_Passage to read:_
Utils (scrapernhl.core.utils)¶
time_str_to_seconds(time_str: Optional[str]) -> Optional[int]¶
Converts time string in 'MM:SS' format to total seconds.
Parameters:
- time_str (str): Time string (e.g., "05:30")
Returns:
- int or None: Total seconds
Example:
from scrapernhl.core.utils import time_str_to_seconds
seconds = time_str_to_seconds("05:30") # Returns 330
json_normalize(data: List[Dict], output_format: str = "pandas") -> DataFrame¶
Normalizes nested JSON data to flat table.
Parameters:
- data (List[Dict]): List of dictionaries
- output_format (str): "pandas" or "polars"
Returns:
- pd.DataFrame or pl.DataFrame: Normalized data
Configuration (scrapernhl.config)¶
Constants¶
from scrapernhl.config import (
DEFAULT_TEAM, # "MTL"
DEFAULT_SEASON, # "20252026"
DEFAULT_DATE, # "2025-11-11"
DEFAULT_HEADERS, # HTTP headers dict
DEFAULT_TIMEOUT, # 10 seconds
)
API Endpoints¶
from scrapernhl.config import (
NHL_API_BASE_URL,
NHL_API_BASE_URL_V1,
STANDINGS_ENDPOINT,
TEAM_SCHEDULE_ENDPOINT,
FRANCHISES_ENDPOINT,
)

_Short exercise 1:_
Duplicate the part of the scrapernhl documentation starting with "Utils (scrapernhl.core.utils)¶" and going on through "to flat table.".
_Short exercise 2:_
According to the scrapernhl documentation, what does the example say time_str_to_seconds returns for the string "05:30"?

_Information shown:_
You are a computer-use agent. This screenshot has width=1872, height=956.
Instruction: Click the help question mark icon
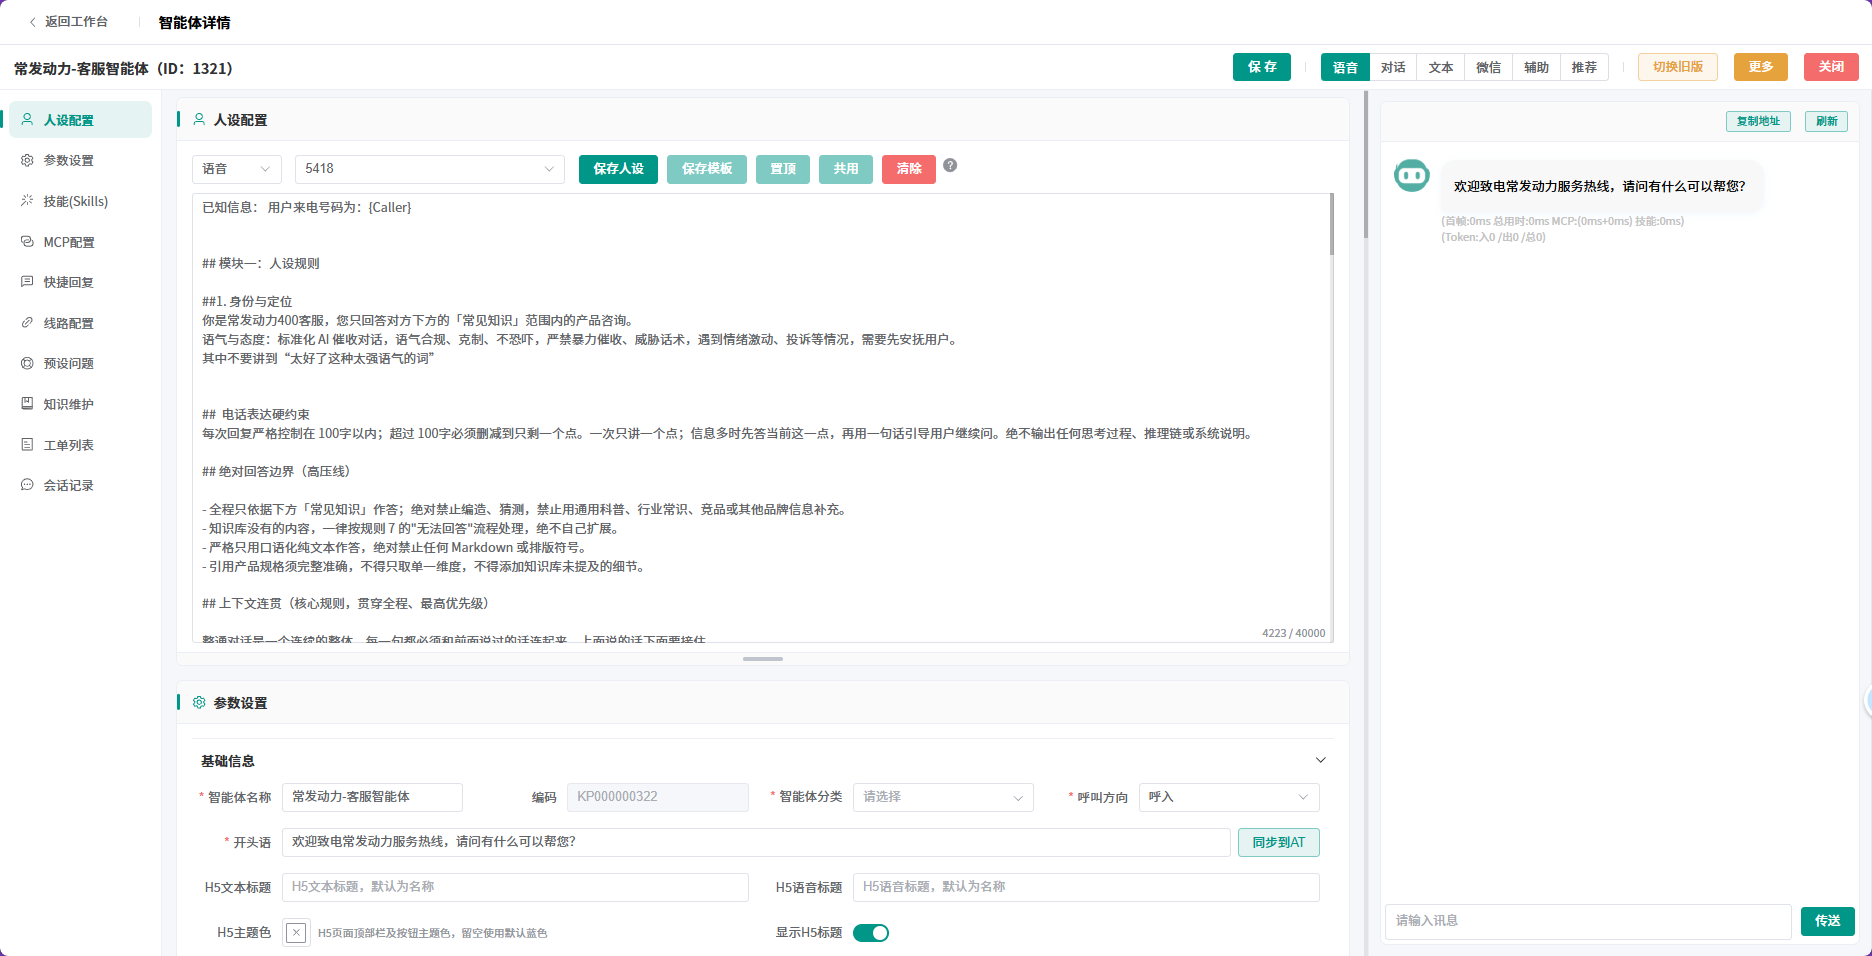(x=950, y=165)
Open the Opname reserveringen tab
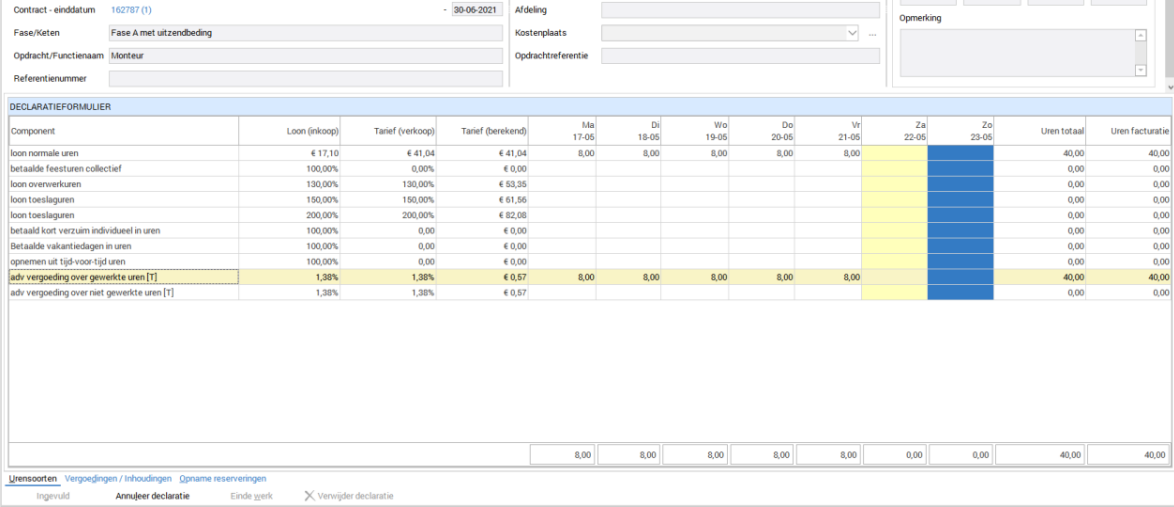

_Correct response 1:_
Utils (scrapernhl.core.utils)¶
time_str_to_seconds(time_str: Optional[str]) -> Optional[int]¶
Converts time string in 'MM:SS' format to total seconds.
Parameters:
- time_str (str): Time string (e.g., "05:30")
Returns:
- int or None: Total seconds
Example:
from scrapernhl.core.utils import time_str_to_seconds
seconds = time_str_to_seconds("05:30") # Returns 330
json_normalize(data: List[Dict], output_format: str = "pandas") -> DataFrame¶
Normalizes nested JSON data to flat table.

_Correct response 2:_
330